HiveServer2
HiveServer2 (HS2) is a server interface that enables remote clients to execute queries against Hive and retrieve the results. The current implementation, based on Thrift RPC, is an improved version of HiveServer and supports multi-client concurrency and authentication. It is designed to provide better support for open API clients like JDBC and ODBC.
- The Thrift IDL is available at https://github.com/apache/hive/blob/trunk/service/if/TCLIService.thrift.
- Thrift documentation is available at http://thrift.apache.org/docs/.
This document describes how to set up the server. How to use a client with this server is described in the HiveServer2 Clients document.
Version
Introduced in Hive version 0.11. See HIVE-2935.
How to Configure
Configuration Properties in the hive-site.xml
File
hive.server2.thrift.min.worker.threads – Minimum number of worker threads, default 5.
hive.server2.thrift.max.worker.threads – Maximum number of worker threads, default 100.
hive.server2.thrift.port – TCP port number to listen on, default 10000.
hive.server2.thrift.bind.host – TCP interface to bind to.
Optional Environment Settings
HIVE_SERVER2_THRIFT_BIND_HOST – Optional TCP host interface to bind to.
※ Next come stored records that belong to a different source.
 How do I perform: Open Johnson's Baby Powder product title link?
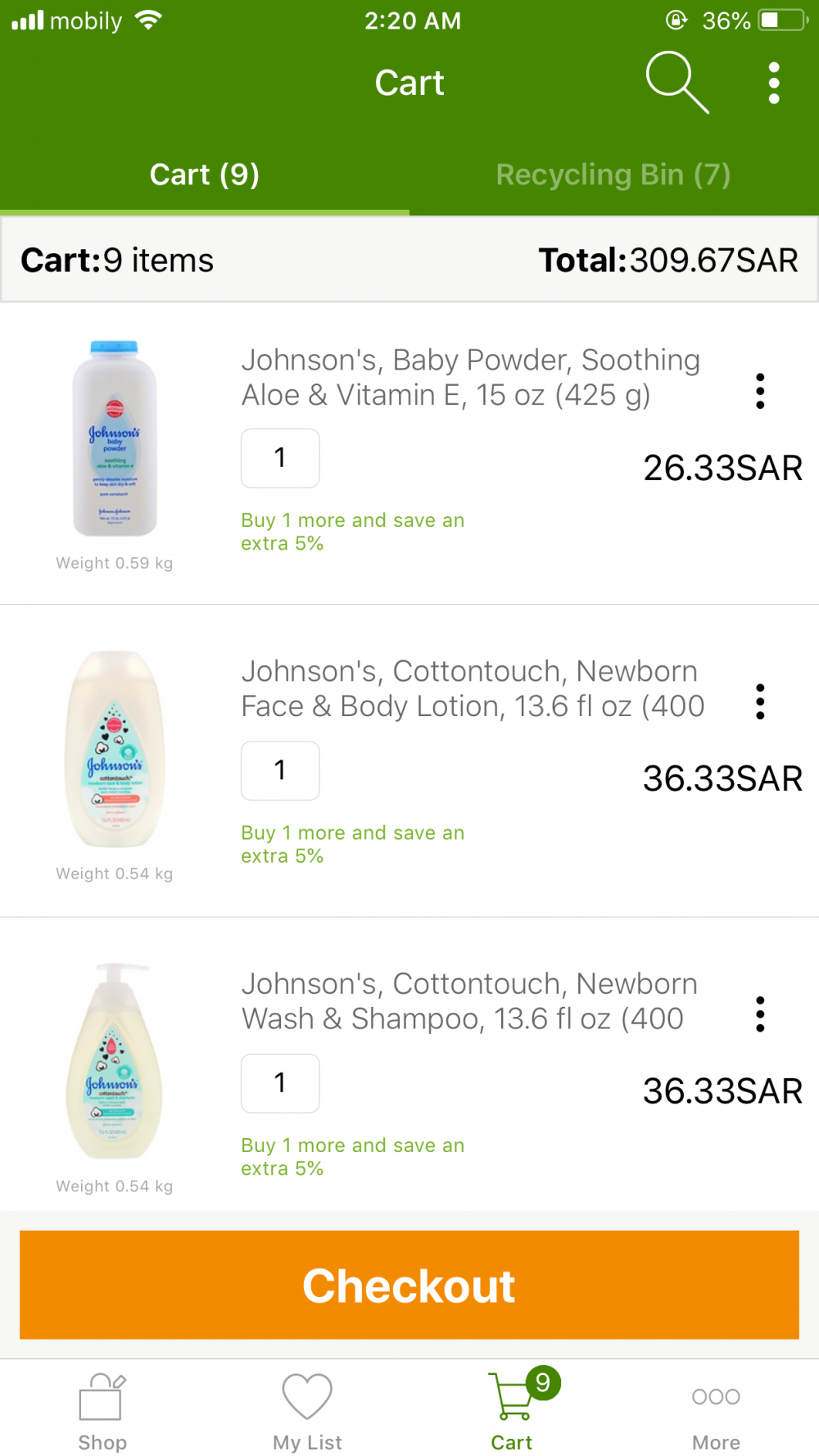click(470, 377)
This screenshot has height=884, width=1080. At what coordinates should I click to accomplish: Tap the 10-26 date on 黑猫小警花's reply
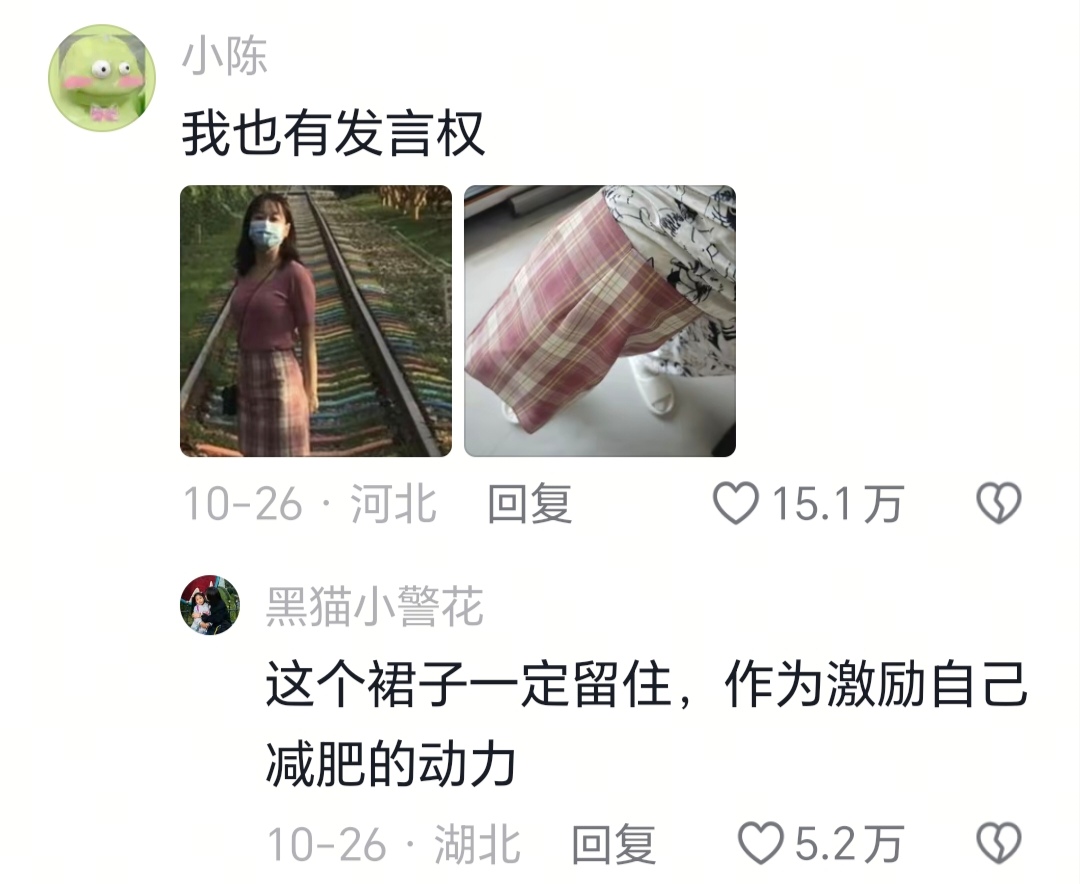[x=326, y=844]
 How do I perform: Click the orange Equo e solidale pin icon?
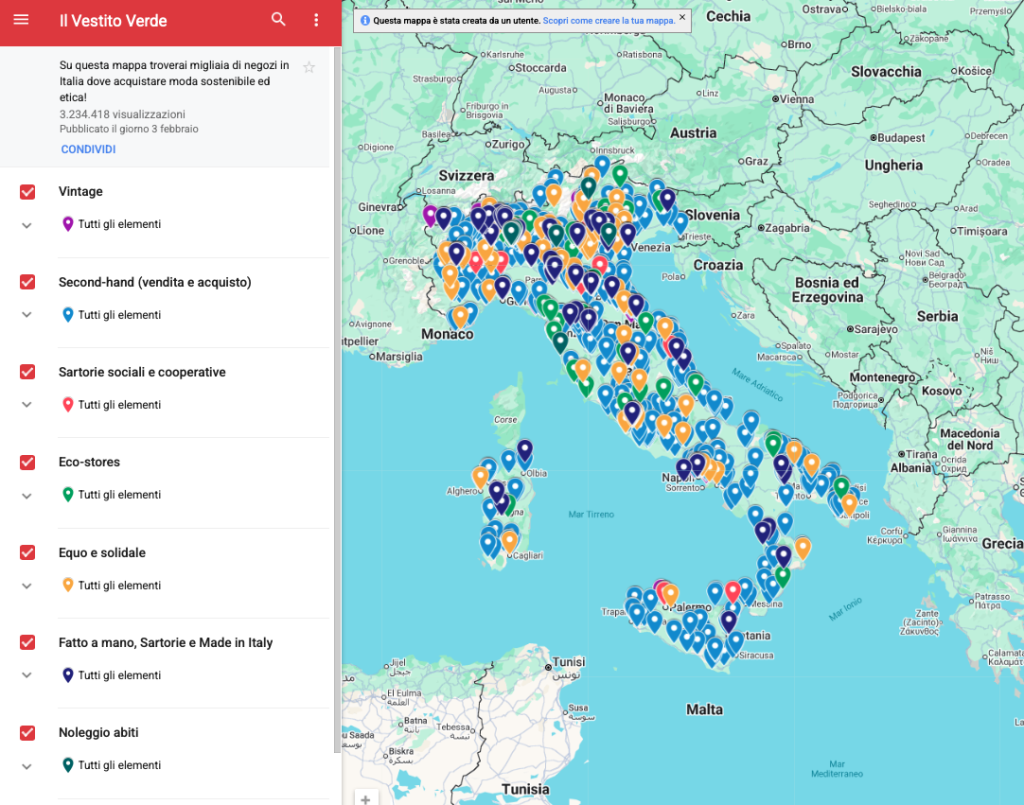pos(68,585)
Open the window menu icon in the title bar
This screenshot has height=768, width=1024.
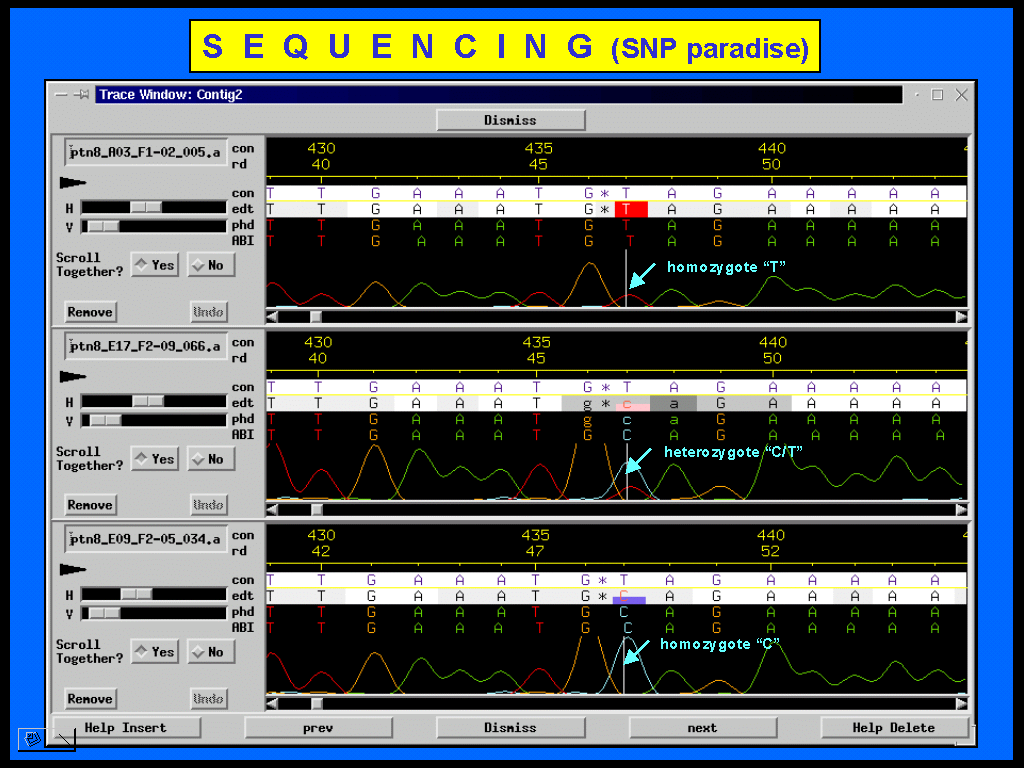click(x=61, y=95)
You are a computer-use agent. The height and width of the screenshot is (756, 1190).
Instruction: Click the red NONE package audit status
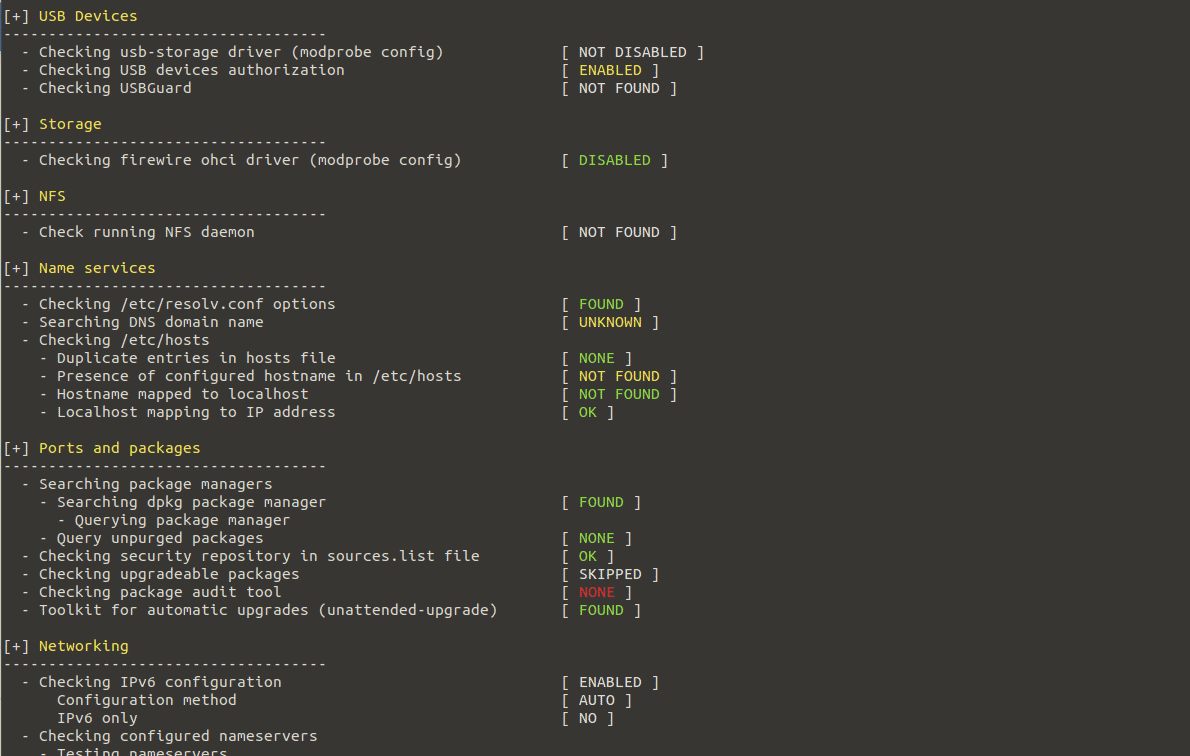[x=597, y=592]
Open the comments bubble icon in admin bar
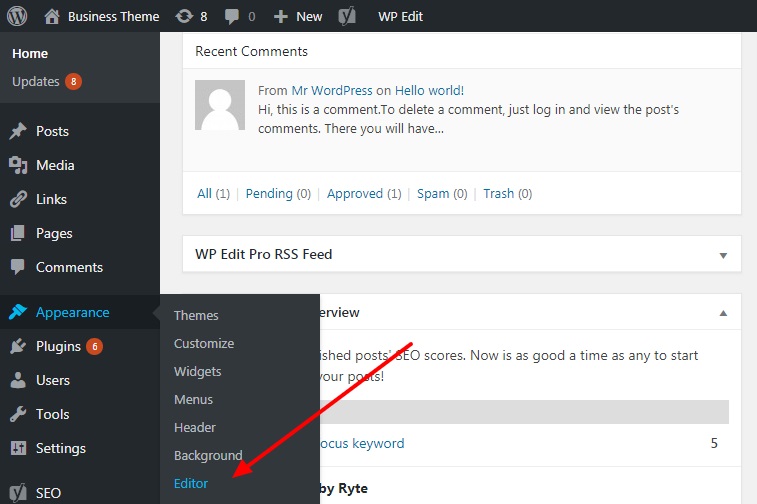The image size is (757, 504). [232, 16]
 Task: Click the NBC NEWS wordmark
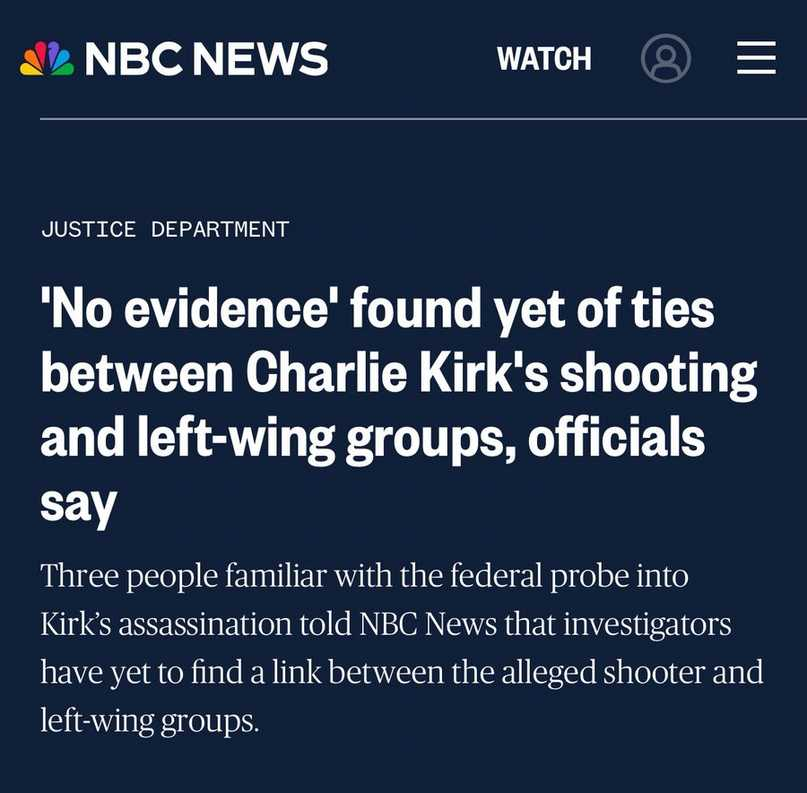[x=206, y=59]
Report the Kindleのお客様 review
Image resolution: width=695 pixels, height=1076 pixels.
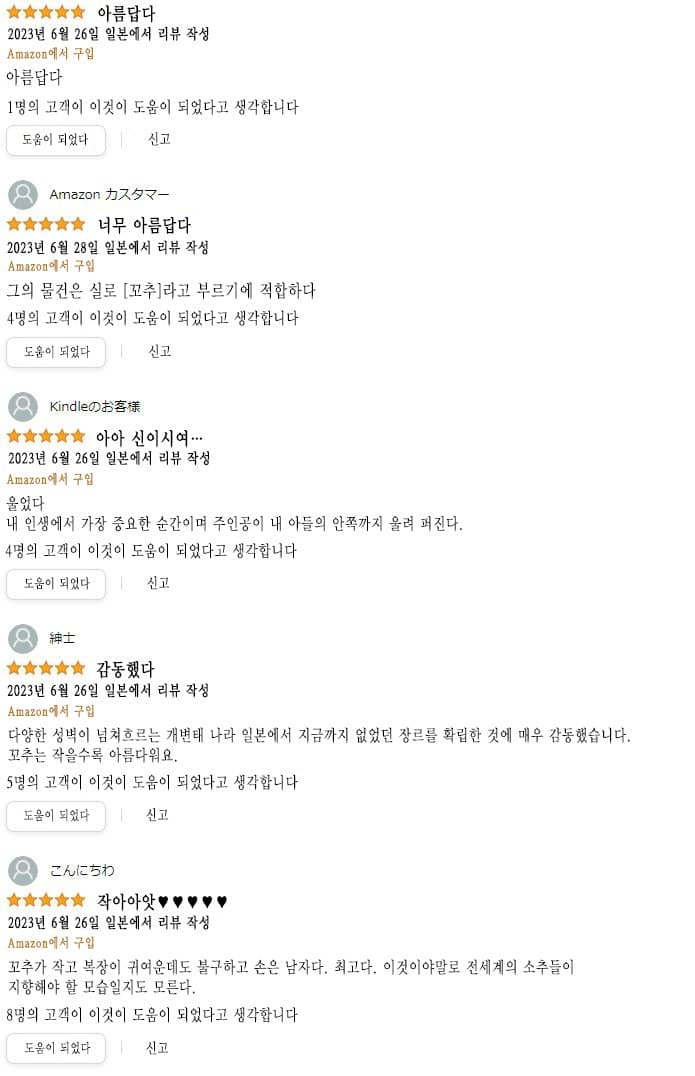(x=158, y=583)
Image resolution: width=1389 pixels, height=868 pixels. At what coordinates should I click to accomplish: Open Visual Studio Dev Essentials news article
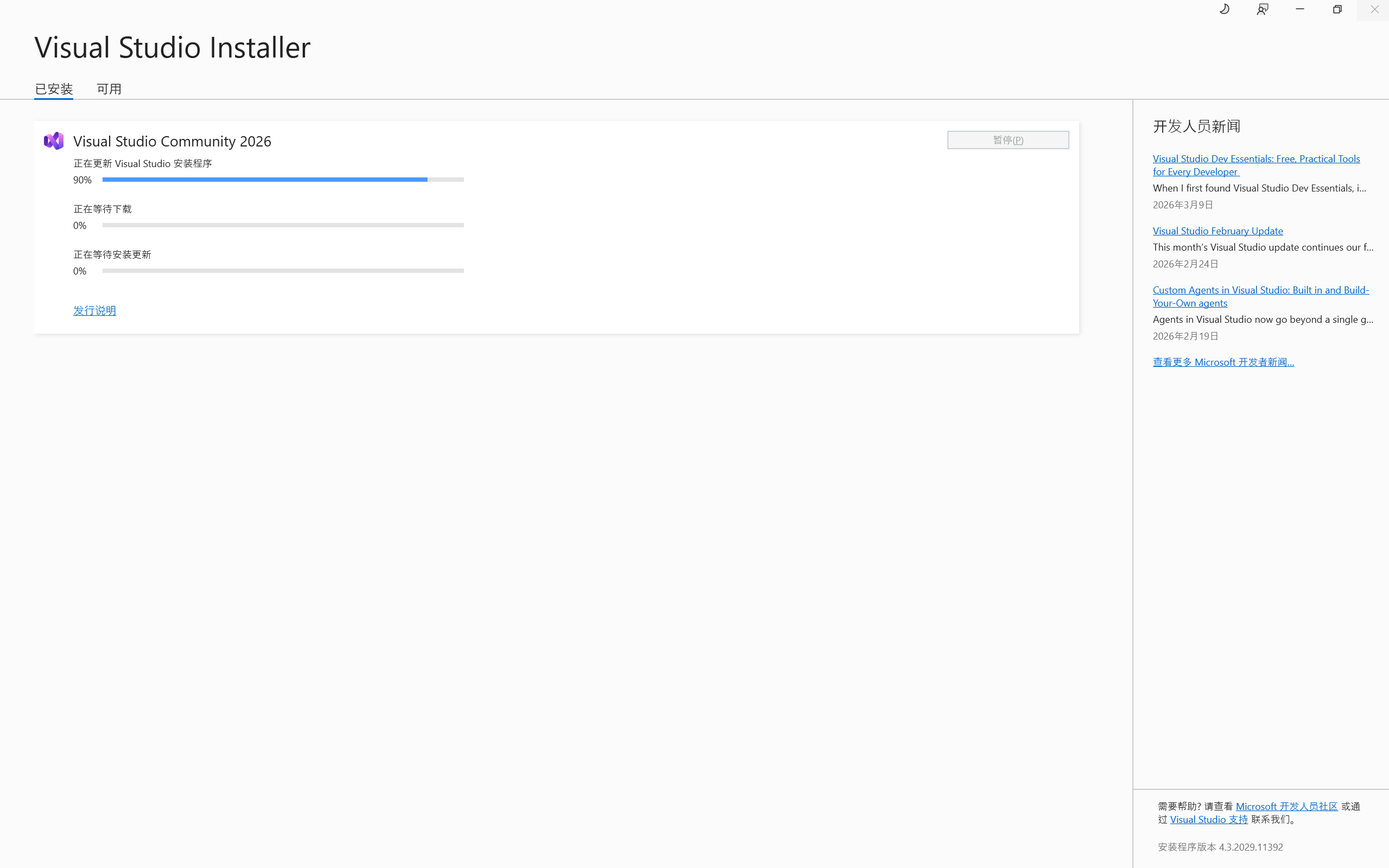[x=1256, y=165]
Overrides the configuration file setting.
HIVE_SERVER2_THRIFT_PORT – Optional TCP port number to listen on, default 10000. Overrides the configuration file setting.
How to Start
$HIVE_HOME/bin/hiveserver2
OR
$HIVE_HOME/bin/hive --service hiveserver2
Authentication/Security Configuration
HiveServer2 supports Anonymous (no authentication), Kerberos, pass through LDAP and pluggable custom authentication.
Configuration
hive.server2.authentication – Authentication mode, default NONE. Options are NONE, KERBEROS, LDAP and CUSTOM.
hive.server2.authentication.kerberos.principal – Kerberos principal for server.
hive.server2.authentication.kerberos.keytab – Keytab for server principal.
hive.server2.authentication.ldap.url – LDAP url.
hive.server2.authentication.ldap.baseDN – LDAP base DN.
hive.server2.custom.authentication.class – Custom authentication class that implements org.apache.hive.service.auth.PasswdAuthenticationProvider interface.
Impersonation
By default HiveServer2 performs the query processing as the user who submitted the query. But if the following parameter is set to false, the query will run as the user that the hiveserver2
process runs as.
hive.server2.enable.doAs – Impersonate the connected user, default true.
To prevent memory leaks in unsecure mode, disable file system caches by setting the following parameters to true:
fs.hdfs.impl.disable.cache – Disable HDFS filesystem cache, default false.
fs.file.impl.disable.cache – Disable local filesystem cache, default false.
Integrity/Confidentiality Protection
Changes in HIVE-4911, which is available in Hive 0.12, enable integrity protection and confidentiality protection (beyond just the default of authentication) for communication between the Hive JDBC driver and HiveServer2. You can use the SASL QOP property to configure this.
- This is only when Kerberos is used for the HS2 client (JDBC/ODBC application) authentication with HiveServer2.
- hive.server2.thrift.sasl.qop in
hive-site.xml
has to be set to one of the valid QOP values ('auth', 'auth-int' or 'auth-conf').